日本-ドミニカ共和国 第2セット、ボールを押し込む黒後=有明アリーナ

 「何もできなかったな…」。ドミニカ共和国の歓喜の輪を眺めながら、バレーボール女子日本代表の黒後愛(くろごあい)は無念さ、ふがいなさをかみしめた。

 準々決勝進出が懸かった1次リーグ最終戦。「日本のエース」。中田久美(なかだくみ)監督が絶大な信頼と期待を寄せる23歳には、試合開始直後からトスが集まった。

 しかし、チーム最初の攻撃でクロスがサイドアウトして天を仰ぐ。その後も頭上にトスが上がるが、タイミングが合わない。「ミスが出た時に切り替える気持ちが出てこなかった」。トレードマークの笑顔がないまま試合は進んだ。

 「切り替えよう」「次、次」。ベンチからも関係者が座る2階席からも声が飛ぶ。「応えたい」という思いは空回り、「うまくプレーにつながらなかった」。レシーブに飛び込んでも、表情は硬いまま。コート上では首を横に振る場面ばかりが目立った。

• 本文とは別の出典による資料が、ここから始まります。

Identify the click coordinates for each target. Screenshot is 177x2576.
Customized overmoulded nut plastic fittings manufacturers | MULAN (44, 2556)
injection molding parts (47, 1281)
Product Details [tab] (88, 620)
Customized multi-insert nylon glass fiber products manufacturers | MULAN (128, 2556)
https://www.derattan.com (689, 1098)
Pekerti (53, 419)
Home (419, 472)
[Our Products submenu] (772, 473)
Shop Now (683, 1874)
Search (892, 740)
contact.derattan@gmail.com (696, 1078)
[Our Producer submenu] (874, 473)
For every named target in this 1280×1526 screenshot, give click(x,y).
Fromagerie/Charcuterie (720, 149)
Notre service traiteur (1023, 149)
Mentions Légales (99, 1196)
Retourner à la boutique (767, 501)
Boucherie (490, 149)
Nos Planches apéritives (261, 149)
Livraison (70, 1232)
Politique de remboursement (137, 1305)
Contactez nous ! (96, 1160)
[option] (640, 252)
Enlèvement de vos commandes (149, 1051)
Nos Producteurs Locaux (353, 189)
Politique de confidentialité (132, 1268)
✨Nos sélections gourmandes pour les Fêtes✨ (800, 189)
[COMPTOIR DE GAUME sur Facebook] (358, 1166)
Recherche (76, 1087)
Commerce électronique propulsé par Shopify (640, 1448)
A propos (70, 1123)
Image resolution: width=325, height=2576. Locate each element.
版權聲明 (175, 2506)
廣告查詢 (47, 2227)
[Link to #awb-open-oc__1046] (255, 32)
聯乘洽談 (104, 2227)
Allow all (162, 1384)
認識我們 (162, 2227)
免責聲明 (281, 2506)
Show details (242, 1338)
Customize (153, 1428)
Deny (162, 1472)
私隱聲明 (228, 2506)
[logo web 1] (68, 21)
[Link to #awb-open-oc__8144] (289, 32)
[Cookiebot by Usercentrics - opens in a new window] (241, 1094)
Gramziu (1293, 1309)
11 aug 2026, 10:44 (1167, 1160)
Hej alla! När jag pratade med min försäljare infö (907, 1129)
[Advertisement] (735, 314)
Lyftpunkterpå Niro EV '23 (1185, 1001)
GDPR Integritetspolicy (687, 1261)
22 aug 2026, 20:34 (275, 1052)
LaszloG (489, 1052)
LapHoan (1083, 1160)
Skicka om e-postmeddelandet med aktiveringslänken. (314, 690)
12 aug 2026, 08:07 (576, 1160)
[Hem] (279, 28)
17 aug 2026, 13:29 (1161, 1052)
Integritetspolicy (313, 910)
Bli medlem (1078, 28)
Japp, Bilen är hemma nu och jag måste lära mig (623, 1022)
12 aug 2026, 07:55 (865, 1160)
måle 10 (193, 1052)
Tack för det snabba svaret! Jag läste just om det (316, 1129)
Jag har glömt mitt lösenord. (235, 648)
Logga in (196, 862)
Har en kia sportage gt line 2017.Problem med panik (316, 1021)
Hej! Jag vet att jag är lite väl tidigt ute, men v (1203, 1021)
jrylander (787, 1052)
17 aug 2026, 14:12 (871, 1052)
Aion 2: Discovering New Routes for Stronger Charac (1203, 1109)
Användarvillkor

 下北沢成徳高(東京)での春高バレーや、主将として戦った東レの試合で見せた表情とは違う。魅力であり、一番の武器でもあるはつらつとしたプレーを見せられなかった。

 日本は0-2から1セットを奪い返したものの、粘り及ばず1-3で敗北。1996年アトランタ五輪以来、25年ぶりとなる1次リーグ敗退が決まった。

 夢に見たコートに立ち、日の丸の重みを知った。若返ったチームの中心選手として、リーダーシップも期待された。相当なプレッシャーがあったはずだ。コロナ禍など、さまざまな思いが交錯する中で迎えた五輪。「この舞台に立たせてもらったことはすごく幸せだった」と声を震わせた。

 試合後、安易に“次”への決意を語らなかった。「気持ちを整理して、次の目標を見つけたい」。目に映った景色、今の気持ちを忘れないでほしい。